Personally, I'm not a big fan. A guy that was a few weeks away from being cut will, at some point soon, be a few weeks away from being cut. He's not a core player to this team and his minutes can be filled. I was perfectly happy to have him fill the Andreas Johannson, Vladimir Ortszagh, Sergie Krivokrasov role (did I spell even one of those correctly? I'll guess no) but to me he proved to be a year to year cheap rate guy not a pay to stay guy. Regardless of the number of goals. Give Bergfors the slot and you get the same number of goals... and maybe even convince him to backcheck as well.
Totally agree. That would be reasonable for both sides, imo. I wonder if Poile just offered like 1.5 or something terrible for a QO.
QO's are always the minimum allowable. They just say that you want intend to re-sign the guy. That's when the negotiating starts. Filing for arbitration just puts more pressure on the negotiations. Most guys sign before the hearing.
I think SK saw Macarthurs pay-day, and he figured that he will get close to the same amount from an arbitrator. I kind of agree if it makes it that far.
I think SK saw Macarthurs pay-day, and he figured that he will get close to the same amount from an arbitrator. I kind of agree if it makes it that far.
I'll agree with that and hope SK74 gets it. He was the highest goal scorer on our team and deserves to get paid. Plus he is a playmaker, and can make the kind of passes that Dumont could only dream about.
I think SK saw Macarthurs pay-day, and he figured that he will get close to the same amount from an arbitrator. I kind of agree if it makes it that far.
I can understand that. Because he's had this one breakout season of note, though, I think it would be reasonable to keep him under the $3 million/year mark, too.
If I'm Kostitsyn, I'm looking for a 2 year $4.5-5.5 million dollar deal.
I heard that SK's agent is the one who started this crap with the NHLPA so this doesn't really surprise me.
That was pure speculation started on Twitter. The truth is rumored to be that the NHLPA was waiting salivating for some team to even blink wrong, and we were the unlucky ones.
Personally, I'm not a big fan. A guy that was a few weeks away from being cut will, at some point soon, be a few weeks away from being cut. He's not a core player to this team and his minutes can be filled. I was perfectly happy to have him fill the Andreas Johannson, Vladimir Ortszagh, Sergie Krivokrasov role (did I spell even one of those correctly? I'll guess no) but to me he proved to be a year to year cheap rate guy not a pay to stay guy. Regardless of the number of goals. Give Bergfors the slot and you get the same number of goals... and maybe even convince him to backcheck as well.
You're naming NHL journeymen/fringe NHLers that were all older and borderline jobless. Kostitsyn is 23, was a highly touted prospect that was never given a chance due to bad blood on his part and MTL coaching/management, and basically carried the team for stretches last season. I fail to see the comparison.

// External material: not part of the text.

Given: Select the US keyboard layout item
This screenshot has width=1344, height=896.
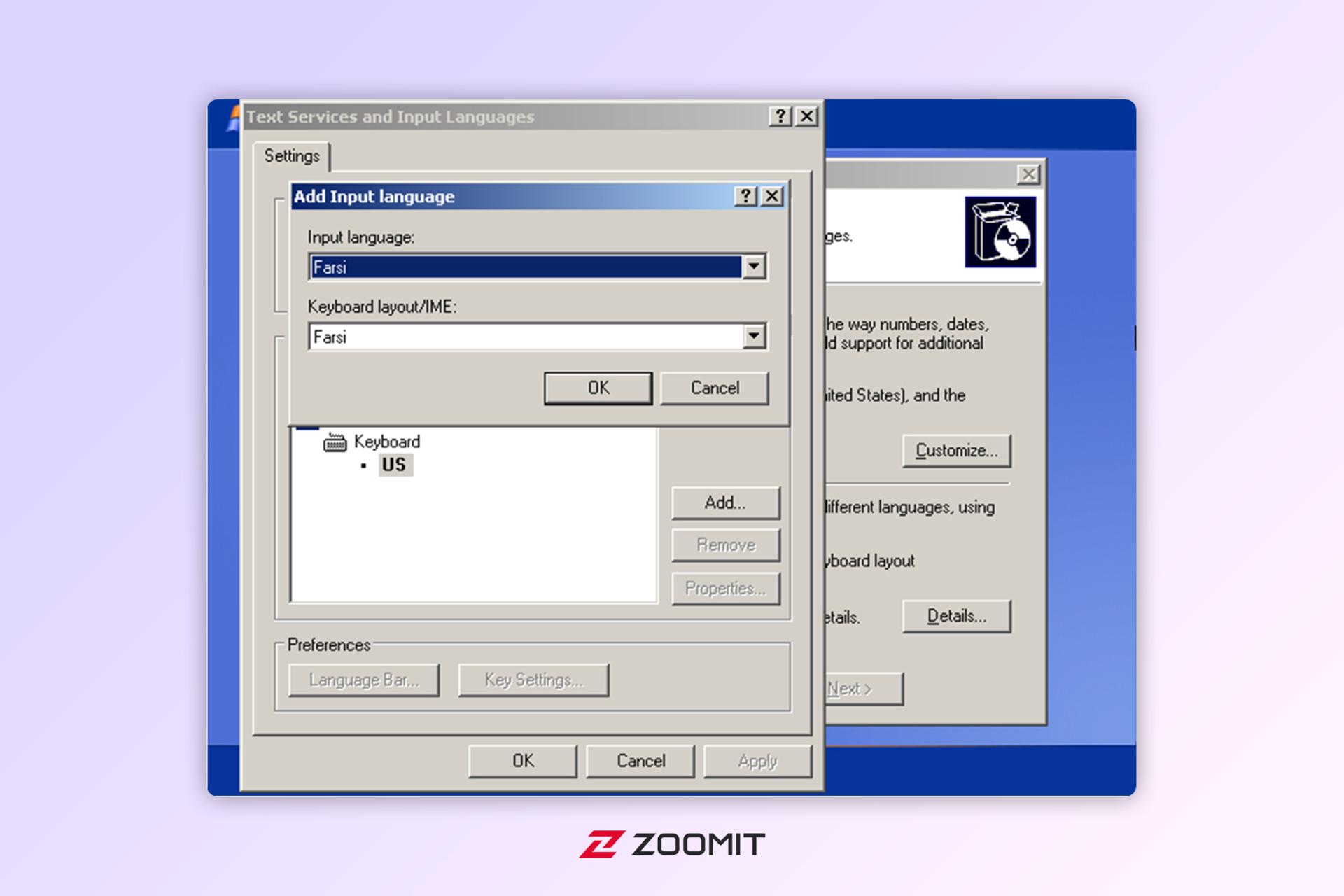Looking at the screenshot, I should 395,465.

I don't begrudge SK for filing arbitration...it's both common and his right, and typically we can get deals done before it gets that far. Either way, with only one good season, I'd be shocked to see him get more than 3 million per.
Nothing but standard procedure here. Any unsigned player who has arbitration rights is most likely going to file (today was the deadline). I think I read somewhere that 90% of arbitration cases never make it to a hearing.